2. How much ATP is made available to the cell from a single glucose molecule by
the operation of a) glycolysis, b) the formation of acetyl CoA, c) the citric acid
cycle, and d) the electron transport chain and chemiosmosis? Please note whether
the ATPs (if any) produced are made via substrate-level phosphorylation or
oxidative phosphorylation.
a)
b)
c)
d)
glycolysis – 2 ATP – substrate-level phosphorylation
formation of acetyl-CoA – no ATP
citric acid cycle – 2 ATP – substrate-level phosphorylation
ETC/chemiosmosis – 32-34 ATP – oxidative phosphorylation
3. Why is each of the following essential to chemiosmotic ATP synthesis?
a) electron transport chain - these protein complexes pump protons into the
intermembrane space while passing electrons between them
b) proton gradient - so that hydrogen ions will diffuse through the ATP
synthase channels down their concentration gradient
c) c) ATP synthase complex – as hydrogen ions pass through the synthases,
the production of ATP from ADP and Pi is catalyzed, and oxygen is
reduced, forming water
4. What are the roles of NAD+ and FAD in aerobic respiration?

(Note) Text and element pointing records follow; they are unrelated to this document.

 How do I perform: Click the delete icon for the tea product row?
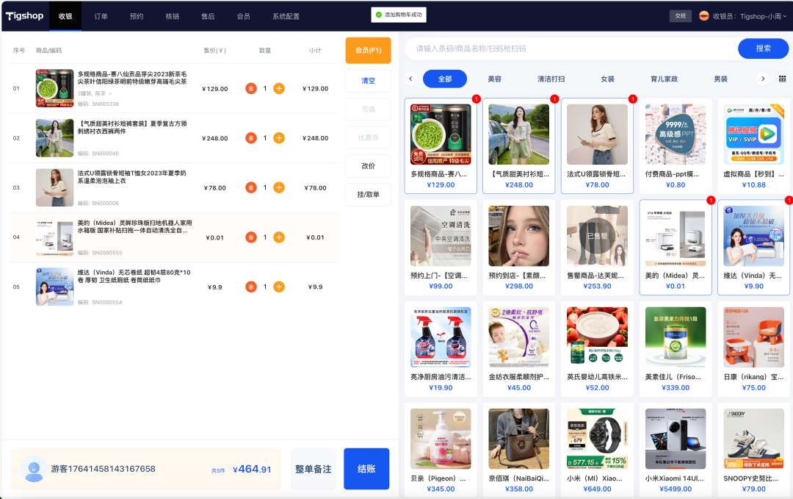click(x=251, y=88)
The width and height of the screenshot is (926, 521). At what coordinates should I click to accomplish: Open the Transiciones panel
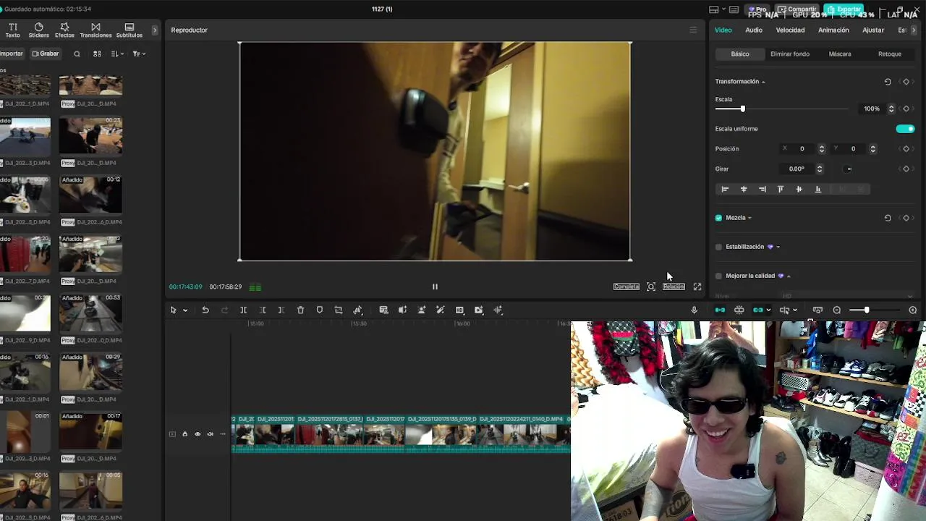tap(95, 30)
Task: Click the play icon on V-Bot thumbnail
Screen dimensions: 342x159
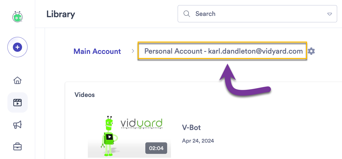Action: click(110, 137)
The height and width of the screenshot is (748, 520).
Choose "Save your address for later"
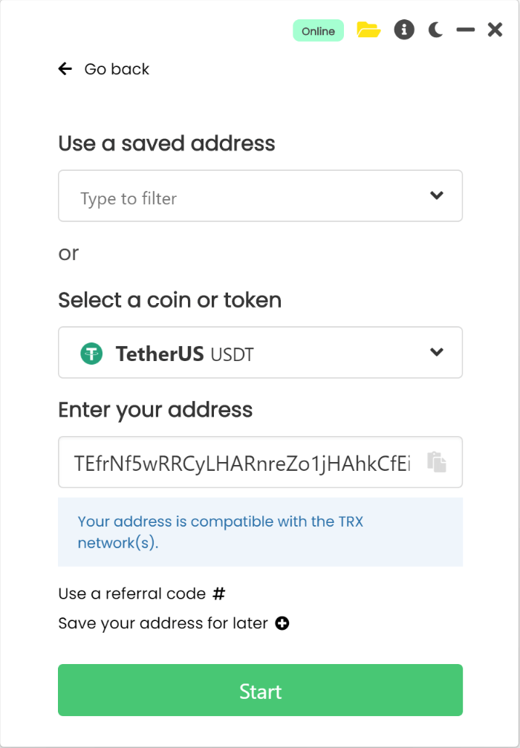tap(163, 623)
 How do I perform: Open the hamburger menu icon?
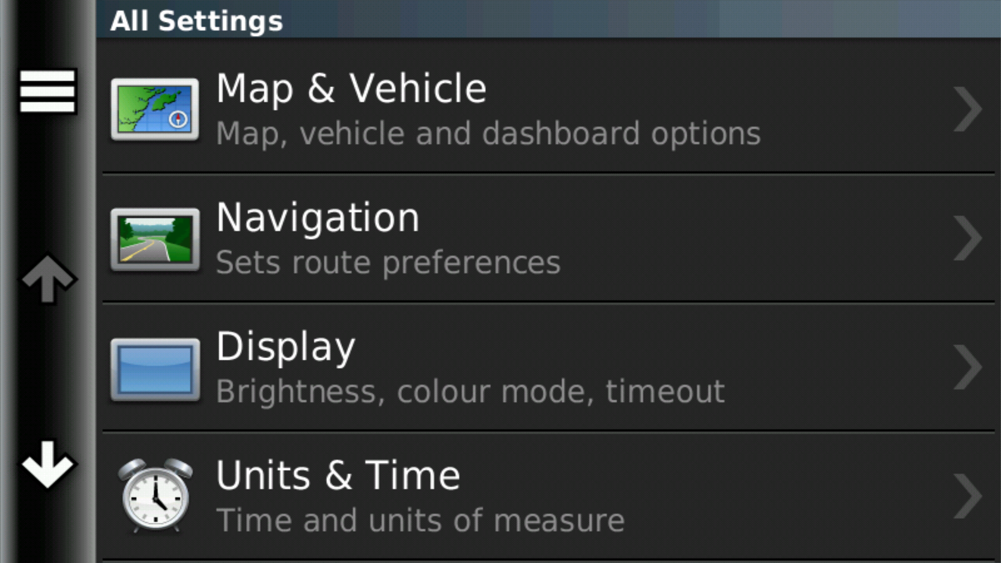47,91
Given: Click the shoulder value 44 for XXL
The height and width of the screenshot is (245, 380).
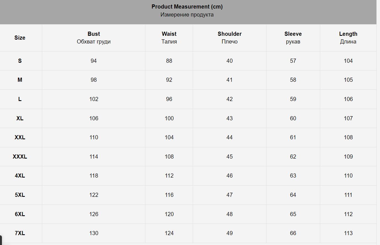Looking at the screenshot, I should pos(229,137).
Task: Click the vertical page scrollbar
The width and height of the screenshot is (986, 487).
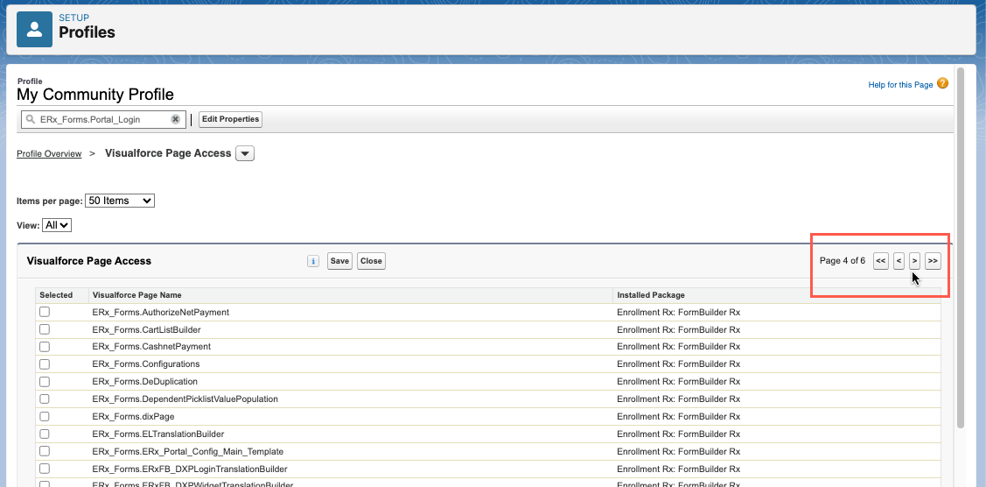Action: [x=960, y=245]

NAD+ and FAD receive electrons at varying steps during glycolysis (NAD+ only)
and the citric acid cycle (both NAD+ and FAD), to form NADH and FADH2,
which then carry these electrons to the electron transport chain. Oxygen acts at
the end of this chain, receives the electrons, joining with hydrogen ions to
produce water.
5. How can a person obtain energy from a low-carbohydrate diet?
Other carbohydrate molecules, fatty acids, and amino acids may be modified and
shuttled into the steps of aerobic respiration prior to the electron transport and
chemiosmosis phase.
6. What is the fate of the electrons/hydrogen atoms removed from glucose during
glycolysis when oxygen is present in muscle cells? How does this compare to the
fate of electrons/hydrogen atoms removed from glucose when the amount of
available oxygen is insufficient to support aerobic respiration?
When oxygen is present, it will act as the final electron acceptor during ATP
production in muscle cells. If oxygen is insufficient in muscle cells, an organic
molecule acts as the final electron acceptor, causing the formation of lactic acid.